» **Given instruction**: Please pick up the blog post about a Boston water main break cutting off the coffee supply and carry it on from its final sentence.

» **Text passage**:
* Start *
Story Value

random musings and episodes from the life of a 40 something comidienne/corporate refugee/mom - since whatever doesn't kill you provides excellent story value.

Monday, May 03, 2010

Latte-Intervention

I admit to the guilty pleasure of watching reality TV shows with a sense of smug self-satisfaction.

Whether its the Real Housewives of blankity-blank, Biggest Loser, or Addiction -- I always smile to myself that ... no matter what, I ain't "that bad."

That would be true ... unless they did a reality show on coffee addiction. I didn't realize I was this pathetic.

During two pregnancies, I quit cold turkey without a second thought. Turns out I need a baby on board to do without a cup-o-Jo.

A massive water main break outside Boston means there's no coffee to be had in Bean-town today. Ironic. No latte, no hot, no iced, nada.

I'm not jittery. I'm just plain incoherent and brain-fogged. I am fantasizing about getting myself out-of-town so I can inhale some Java. Pity the slow-moving barista, mama needs her fix!
* End *
» **Collected data**:
* Start *
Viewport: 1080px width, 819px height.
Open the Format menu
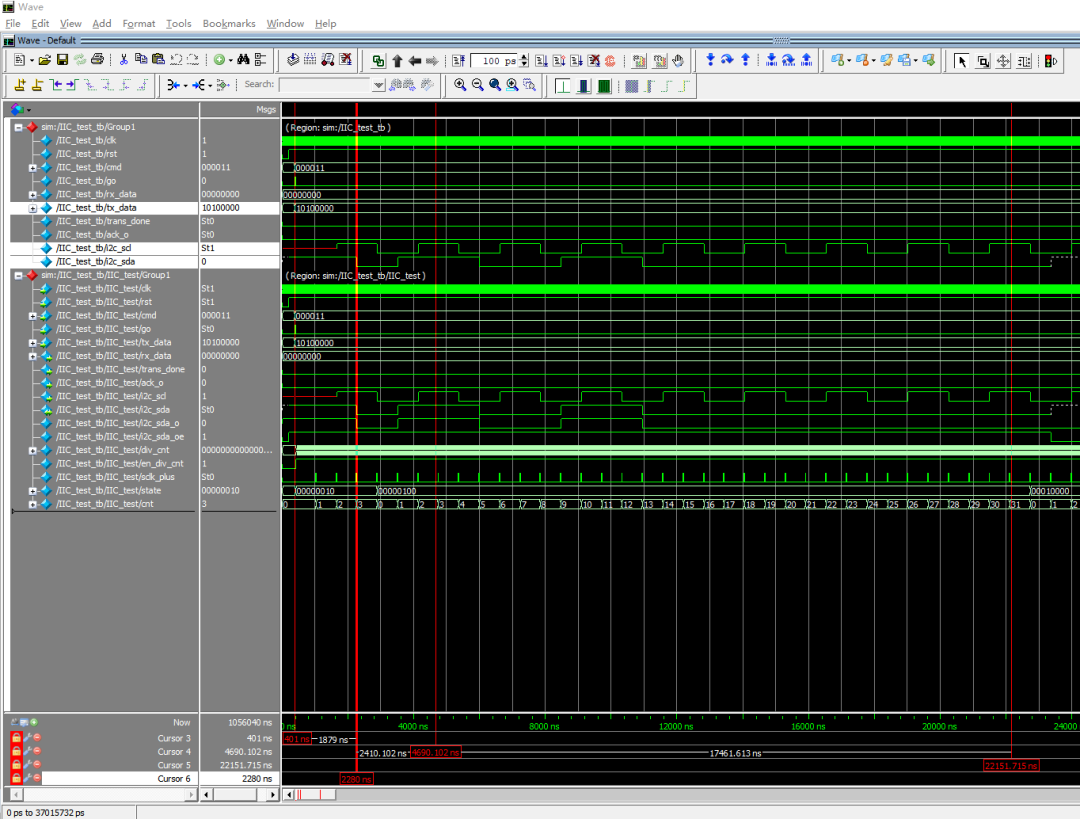(139, 23)
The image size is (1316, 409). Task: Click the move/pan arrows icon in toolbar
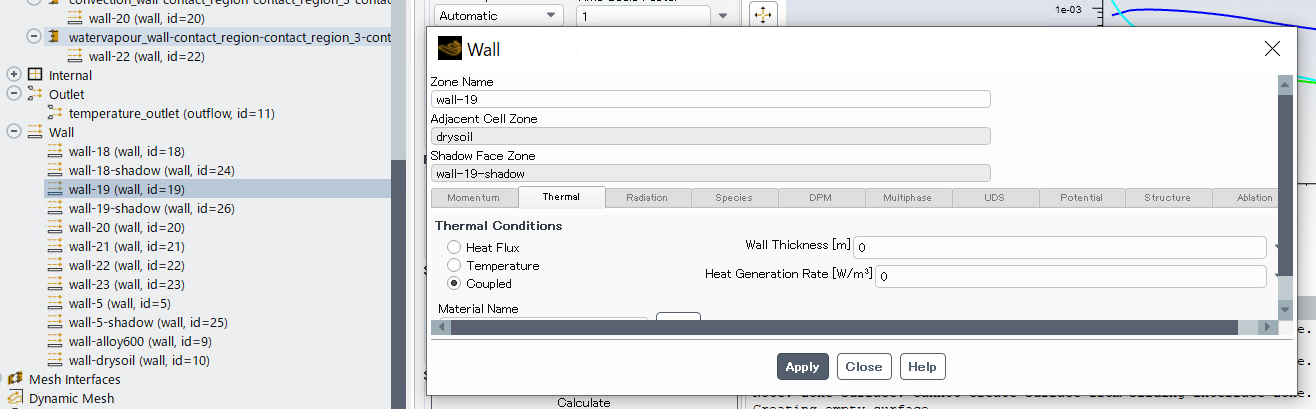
* End *
» **Solved problem**:
Friday, April 30, 2010

Parton me, that's inappropriate

When my boys are eager to learn, it lights me up. At heart, I am an educator, driven to share all the wisdom the universe has provided.

It warmed my heart when my youngest came to me, cradling a calculator, with earnest desire for knowledge burning bright in his young eyes.

"Mom, can you show me the Dolly Parton thing again?"

I forgot that I had shared this little jewel, once again forgoing appropriateness for the cheap laugh.

"Sure -- Dolly Parton went to a Doctor who was 69 years old and told him her boobs were 222 big."

* A flurry of giggles here* (mostly mine)

"So he gave her 51 pills and told her to take them over 8 days (X8)."

And then she was .....

BOOBLESS

That little ditty has killed with 2nd graders for 30 years. Does anyone even know who Dolly Parton is anymore?

Tuesday, April 27, 2010

It's fashion, baby

I subscribe to several casting call email lists. I'm not sure why. I don't act, and I doubt the Ford Agency is going to launch a search for a "40-something blonde with just the right combo of freckles and wrinkles who can peel a banana with her toes." You never know though. Lately, I've been seeing more specific casting calls, like:
- hair models - especially silver and salt & pepper
- hand models - especially Asian
- and LOTS of calls for baby models

I wonder if there are baby hand models. That casting call would be awesome.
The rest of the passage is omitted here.